Sask. doctor says soaring number of COVID-19 cases leading to 'tough decisions' in ICUs
A Saskatchewan ICU doctor says the healthcare system is “stretched” and doctors have to make difficult calls as the number of COVID-19 cases rises.
Dr. Lookman Abdul at Battleford Union Hospital says over 90 per cent of people that have ended up in ICU haven’t been vaccinated.
Alberta and Saskatchewan have the lowest vaccination rates in Canada, and the highest rates of COVID-19 per capita, according to federal health officials.
“You have to make a tough decision, who is the sickest, who is the youngest, who has more comorbidities or medical problems,” Abdul said.
He says ventilators aren’t allowed on medical wards and if there are no beds in the ICU, patients can't acces some specialized equipment or life support.
“And you have to look them in the face and say, we’ve got no beds in ICU so you’re going to get some substandard care instead of getting good care,” said Abdul.
Adbul adds most cancer surgeries are being cancelled right now due to the surge in COVID-19 patients and there isn’t enough staff available to handle an influx of patients from potential events like a car accident.
The Delta-variant-driven fourth wave is predominantly linked to low vaccine uptake, Abdul says.
“We know it prevents people from getting sick and it prevents death so people should go out and get vaccinated and hopefully we can turn things around,” said Abdul.
To suppress the fourth wave, people need to revive protocols and restrictions used to control the spread of the COVID-19 virus in the previous waves, said Adbul. He says people should wear masks, use proper handwashing and sanitization, practice physical distancing and limit contact with others and get vaccinated.
PROTECTING CARE HOME RESIDENTS
Residents in Saskatchewan care homes are receiving their third shot of vaccine to further protect against COVID-19.

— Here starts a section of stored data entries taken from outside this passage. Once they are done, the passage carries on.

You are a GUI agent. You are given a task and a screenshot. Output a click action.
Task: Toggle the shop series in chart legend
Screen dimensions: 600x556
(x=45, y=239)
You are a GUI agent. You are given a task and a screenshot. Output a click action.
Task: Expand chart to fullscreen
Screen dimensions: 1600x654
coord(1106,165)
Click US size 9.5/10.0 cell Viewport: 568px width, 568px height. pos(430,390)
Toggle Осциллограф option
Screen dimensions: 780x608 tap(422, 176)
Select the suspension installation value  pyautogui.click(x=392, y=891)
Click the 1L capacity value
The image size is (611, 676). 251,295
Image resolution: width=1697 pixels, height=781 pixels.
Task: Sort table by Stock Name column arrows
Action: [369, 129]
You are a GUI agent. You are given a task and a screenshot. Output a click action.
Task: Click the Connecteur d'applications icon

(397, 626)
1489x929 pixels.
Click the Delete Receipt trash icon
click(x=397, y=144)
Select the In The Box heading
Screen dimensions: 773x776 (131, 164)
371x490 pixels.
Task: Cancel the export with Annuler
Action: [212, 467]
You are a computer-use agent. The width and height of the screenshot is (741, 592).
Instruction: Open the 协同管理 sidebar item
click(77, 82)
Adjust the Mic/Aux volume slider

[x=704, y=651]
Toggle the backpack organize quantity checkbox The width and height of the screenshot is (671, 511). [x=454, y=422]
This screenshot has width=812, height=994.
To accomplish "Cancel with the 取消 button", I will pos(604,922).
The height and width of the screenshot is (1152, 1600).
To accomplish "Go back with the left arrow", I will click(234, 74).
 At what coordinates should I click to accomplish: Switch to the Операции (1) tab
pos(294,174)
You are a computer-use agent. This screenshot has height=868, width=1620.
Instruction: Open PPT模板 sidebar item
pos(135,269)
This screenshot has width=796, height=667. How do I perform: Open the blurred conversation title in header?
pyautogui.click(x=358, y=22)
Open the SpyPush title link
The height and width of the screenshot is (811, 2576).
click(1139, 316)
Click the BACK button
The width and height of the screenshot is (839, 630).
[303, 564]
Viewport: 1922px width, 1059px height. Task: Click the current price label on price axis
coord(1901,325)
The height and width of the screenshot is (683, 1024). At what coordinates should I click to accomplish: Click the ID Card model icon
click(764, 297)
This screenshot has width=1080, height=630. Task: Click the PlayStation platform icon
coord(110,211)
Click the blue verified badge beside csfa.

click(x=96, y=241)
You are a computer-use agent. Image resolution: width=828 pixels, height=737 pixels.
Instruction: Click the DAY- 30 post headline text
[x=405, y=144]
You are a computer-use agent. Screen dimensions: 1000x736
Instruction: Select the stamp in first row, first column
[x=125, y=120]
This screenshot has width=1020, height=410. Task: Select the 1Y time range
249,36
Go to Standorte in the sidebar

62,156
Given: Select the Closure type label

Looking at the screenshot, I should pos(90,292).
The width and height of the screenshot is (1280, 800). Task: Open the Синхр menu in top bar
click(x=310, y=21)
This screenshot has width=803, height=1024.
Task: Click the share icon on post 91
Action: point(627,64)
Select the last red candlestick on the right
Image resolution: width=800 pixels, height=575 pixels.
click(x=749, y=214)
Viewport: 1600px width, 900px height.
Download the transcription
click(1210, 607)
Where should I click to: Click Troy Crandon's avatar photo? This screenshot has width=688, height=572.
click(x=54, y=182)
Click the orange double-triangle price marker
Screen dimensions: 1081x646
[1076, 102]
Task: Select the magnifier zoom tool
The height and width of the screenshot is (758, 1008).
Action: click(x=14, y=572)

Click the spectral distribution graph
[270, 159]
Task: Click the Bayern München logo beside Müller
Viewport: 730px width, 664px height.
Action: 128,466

Jim Van Eaton, 92, lives in a long term care home in Shellbrook, Sask.and got the shot an hour before CTV’s interview. He said he’s seen vaccines eradicate fatal diseases like polio, measles, mumps and tuberculosis.
“And if we could just get the social media to be a little bit more agreeable instead of trying to stop people from having it we could get back to a nearly normal life,” said Van Eaton.
Van Eaton said the pandemic lockdown at the care home in was difficult for residents, especially those with dementia.
“It was very, very difficult for most of the people that are residents,” Van Eaton said.
In the fourth wave, residents are having to live under a new set of visitor restrictions. In Parkland Terrace Long-term Care Facility, access is limited to the same two pre-screened visitors per resident and they are only allowed in one at a time.
Van Eaton says residents are affected by visitor restrictions. He wants the public to get vaccinated so life can on day return to normal.
“The people that refuse to get vaccinated in my personal opinion aren’t doing their part for their neighbours,themselves, their grandchildren, or anybody and I would just be so pleased if we could get the majority of the people to get the vaccine so that we could get back much more to normal then we’ve been in two years,” he said.
He also wants health care workers mandated to get the vaccine.
“I appreciate the fact we have very wonderful people working for us but if we don’t do something, I’m afraid that they’re going to get burned out,” Van Eaton said.